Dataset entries
****************
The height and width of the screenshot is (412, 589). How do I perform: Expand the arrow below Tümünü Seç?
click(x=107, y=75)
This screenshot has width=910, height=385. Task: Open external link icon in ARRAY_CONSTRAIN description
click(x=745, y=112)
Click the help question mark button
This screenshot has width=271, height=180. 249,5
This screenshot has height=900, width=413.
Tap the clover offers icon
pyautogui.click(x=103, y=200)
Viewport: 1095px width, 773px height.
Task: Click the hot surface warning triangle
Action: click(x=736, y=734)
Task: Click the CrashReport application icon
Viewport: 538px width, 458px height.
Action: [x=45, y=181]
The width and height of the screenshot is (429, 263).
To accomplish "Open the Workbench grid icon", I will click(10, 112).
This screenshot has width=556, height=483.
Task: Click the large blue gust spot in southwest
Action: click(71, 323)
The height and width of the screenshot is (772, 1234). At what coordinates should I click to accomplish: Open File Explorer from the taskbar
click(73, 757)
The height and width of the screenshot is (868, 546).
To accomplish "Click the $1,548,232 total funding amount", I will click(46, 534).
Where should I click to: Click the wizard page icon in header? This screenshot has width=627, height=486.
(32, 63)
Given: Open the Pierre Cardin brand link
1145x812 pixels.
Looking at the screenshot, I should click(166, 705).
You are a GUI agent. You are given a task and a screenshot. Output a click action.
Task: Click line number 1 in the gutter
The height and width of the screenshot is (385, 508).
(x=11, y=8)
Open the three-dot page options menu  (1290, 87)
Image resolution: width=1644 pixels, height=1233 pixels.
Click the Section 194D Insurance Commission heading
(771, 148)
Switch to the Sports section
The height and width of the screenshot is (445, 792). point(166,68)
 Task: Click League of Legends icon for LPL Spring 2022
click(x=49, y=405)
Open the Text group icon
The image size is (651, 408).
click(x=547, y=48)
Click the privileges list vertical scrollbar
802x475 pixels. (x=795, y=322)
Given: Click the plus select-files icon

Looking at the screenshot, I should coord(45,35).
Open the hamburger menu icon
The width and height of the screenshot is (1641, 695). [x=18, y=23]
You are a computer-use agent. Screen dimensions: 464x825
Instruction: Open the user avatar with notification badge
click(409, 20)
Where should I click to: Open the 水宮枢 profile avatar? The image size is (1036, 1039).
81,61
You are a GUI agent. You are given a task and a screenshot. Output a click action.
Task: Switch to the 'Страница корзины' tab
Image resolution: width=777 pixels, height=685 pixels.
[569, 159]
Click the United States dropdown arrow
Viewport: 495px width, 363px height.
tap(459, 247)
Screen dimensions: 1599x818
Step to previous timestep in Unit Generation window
****************
Required action
Each record above must be output without any alteration.

Your response
The height and width of the screenshot is (412, 589). How do I perform: Expand the arrow below Tümünü Seç?
click(x=107, y=75)
This screenshot has width=910, height=385. Task: Open external link icon in ARRAY_CONSTRAIN description
click(x=745, y=112)
Click the help question mark button
This screenshot has width=271, height=180. 249,5
This screenshot has height=900, width=413.
Tap the clover offers icon
pyautogui.click(x=103, y=200)
Viewport: 1095px width, 773px height.
Task: Click the hot surface warning triangle
Action: click(x=736, y=734)
Task: Click the CrashReport application icon
Viewport: 538px width, 458px height.
Action: [x=45, y=181]
The width and height of the screenshot is (429, 263).
To accomplish "Open the Workbench grid icon", I will click(10, 112).
This screenshot has width=556, height=483.
Task: Click the large blue gust spot in southwest
Action: click(71, 323)
The height and width of the screenshot is (772, 1234). At what coordinates should I click to accomplish: Open File Explorer from the taskbar
click(73, 757)
The height and width of the screenshot is (868, 546).
To accomplish "Click the $1,548,232 total funding amount", I will click(46, 534).
Where should I click to: Click the wizard page icon in header? This screenshot has width=627, height=486.
(32, 63)
Given: Open the Pierre Cardin brand link
1145x812 pixels.
Looking at the screenshot, I should click(166, 705).
You are a GUI agent. You are given a task and a screenshot. Output a click action.
Task: Click line number 1 in the gutter
The height and width of the screenshot is (385, 508).
(x=11, y=8)
Open the three-dot page options menu  (1290, 87)
Image resolution: width=1644 pixels, height=1233 pixels.
Click the Section 194D Insurance Commission heading
(771, 148)
Switch to the Sports section
The height and width of the screenshot is (445, 792). point(166,68)
 Task: Click League of Legends icon for LPL Spring 2022
click(x=49, y=405)
Open the Text group icon
The image size is (651, 408).
click(x=547, y=48)
Click the privileges list vertical scrollbar
802x475 pixels. (x=795, y=322)
Given: Click the plus select-files icon

Looking at the screenshot, I should coord(45,35).
Open the hamburger menu icon
The width and height of the screenshot is (1641, 695). [x=18, y=23]
You are a computer-use agent. Screen dimensions: 464x825
Instruction: Open the user avatar with notification badge
click(409, 20)
Where should I click to: Open the 水宮枢 profile avatar? The image size is (1036, 1039).
81,61
You are a GUI agent. You are given a task and a screenshot. Output a click action.
Task: Switch to the 'Страница корзины' tab
Image resolution: width=777 pixels, height=685 pixels.
[569, 159]
Click the United States dropdown arrow
Viewport: 495px width, 363px height.
tap(459, 247)
Screen dimensions: 1599x818
Step to previous timestep in Unit Generation window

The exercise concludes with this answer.